- [DATA SUPPLIED]:
• • • • •

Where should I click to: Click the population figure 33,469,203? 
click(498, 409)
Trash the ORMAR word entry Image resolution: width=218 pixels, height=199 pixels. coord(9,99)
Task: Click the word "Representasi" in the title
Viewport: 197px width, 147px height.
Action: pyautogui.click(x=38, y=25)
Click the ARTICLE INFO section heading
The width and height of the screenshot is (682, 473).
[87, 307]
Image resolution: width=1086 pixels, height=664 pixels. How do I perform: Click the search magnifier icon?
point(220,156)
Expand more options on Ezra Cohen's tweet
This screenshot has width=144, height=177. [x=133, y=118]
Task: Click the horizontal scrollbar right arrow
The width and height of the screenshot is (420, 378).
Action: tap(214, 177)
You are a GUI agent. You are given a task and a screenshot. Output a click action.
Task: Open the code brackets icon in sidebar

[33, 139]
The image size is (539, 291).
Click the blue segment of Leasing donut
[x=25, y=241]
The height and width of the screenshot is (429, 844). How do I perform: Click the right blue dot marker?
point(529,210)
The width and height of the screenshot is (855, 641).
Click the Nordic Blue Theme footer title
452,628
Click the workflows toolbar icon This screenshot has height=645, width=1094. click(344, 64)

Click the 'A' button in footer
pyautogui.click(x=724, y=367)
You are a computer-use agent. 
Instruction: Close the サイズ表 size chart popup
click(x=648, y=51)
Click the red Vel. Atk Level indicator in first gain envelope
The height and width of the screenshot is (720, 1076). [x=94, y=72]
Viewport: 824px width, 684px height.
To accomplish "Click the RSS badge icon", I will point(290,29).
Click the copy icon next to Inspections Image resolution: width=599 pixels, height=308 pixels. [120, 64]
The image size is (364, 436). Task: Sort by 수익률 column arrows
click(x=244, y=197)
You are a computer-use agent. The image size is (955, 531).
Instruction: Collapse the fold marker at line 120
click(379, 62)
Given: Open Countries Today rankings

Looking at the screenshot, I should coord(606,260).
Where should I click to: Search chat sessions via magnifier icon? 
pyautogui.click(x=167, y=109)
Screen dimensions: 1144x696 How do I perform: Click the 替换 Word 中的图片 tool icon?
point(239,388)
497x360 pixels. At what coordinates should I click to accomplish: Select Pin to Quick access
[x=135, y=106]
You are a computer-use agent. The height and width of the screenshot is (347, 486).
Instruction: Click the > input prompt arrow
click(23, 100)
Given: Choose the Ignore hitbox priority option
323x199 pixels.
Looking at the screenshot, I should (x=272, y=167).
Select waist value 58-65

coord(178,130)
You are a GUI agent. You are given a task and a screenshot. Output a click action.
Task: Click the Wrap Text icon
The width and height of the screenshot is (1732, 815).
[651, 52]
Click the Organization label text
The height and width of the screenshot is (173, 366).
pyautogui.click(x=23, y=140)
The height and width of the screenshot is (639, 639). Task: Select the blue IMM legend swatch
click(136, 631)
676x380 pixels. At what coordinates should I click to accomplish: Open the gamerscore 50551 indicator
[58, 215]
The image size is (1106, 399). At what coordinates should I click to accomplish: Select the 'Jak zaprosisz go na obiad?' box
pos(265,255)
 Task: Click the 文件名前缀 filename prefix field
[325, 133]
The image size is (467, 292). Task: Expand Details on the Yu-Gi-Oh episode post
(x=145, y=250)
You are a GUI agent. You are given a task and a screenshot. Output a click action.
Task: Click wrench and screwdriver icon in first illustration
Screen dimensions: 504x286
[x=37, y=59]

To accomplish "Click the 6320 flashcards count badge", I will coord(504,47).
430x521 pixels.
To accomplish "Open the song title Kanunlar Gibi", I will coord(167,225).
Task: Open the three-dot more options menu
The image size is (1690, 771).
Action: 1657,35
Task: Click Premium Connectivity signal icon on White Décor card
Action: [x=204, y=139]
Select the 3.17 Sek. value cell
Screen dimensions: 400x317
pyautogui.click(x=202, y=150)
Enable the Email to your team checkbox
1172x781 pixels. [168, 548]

• • • • •

Write out again exactly the lines that run from the one holding "The image size is (1106, 399)." through the last line of the data; omit all other lines.

- [SOLVED PROBLEM]:
The image size is (1106, 399). At what coordinates should I click to accomplish: Select the 'Jak zaprosisz go na obiad?' box
pos(265,255)
 Task: Click the 文件名前缀 filename prefix field
[325, 133]
The image size is (467, 292). Task: Expand Details on the Yu-Gi-Oh episode post
(x=145, y=250)
You are a GUI agent. You are given a task and a screenshot. Output a click action.
Task: Click wrench and screwdriver icon in first illustration
Screen dimensions: 504x286
[x=37, y=59]

To accomplish "Click the 6320 flashcards count badge", I will coord(504,47).
430x521 pixels.
To accomplish "Open the song title Kanunlar Gibi", I will coord(167,225).
Task: Open the three-dot more options menu
The image size is (1690, 771).
Action: 1657,35
Task: Click Premium Connectivity signal icon on White Décor card
Action: [x=204, y=139]
Select the 3.17 Sek. value cell
Screen dimensions: 400x317
pyautogui.click(x=202, y=150)
Enable the Email to your team checkbox
1172x781 pixels. [168, 548]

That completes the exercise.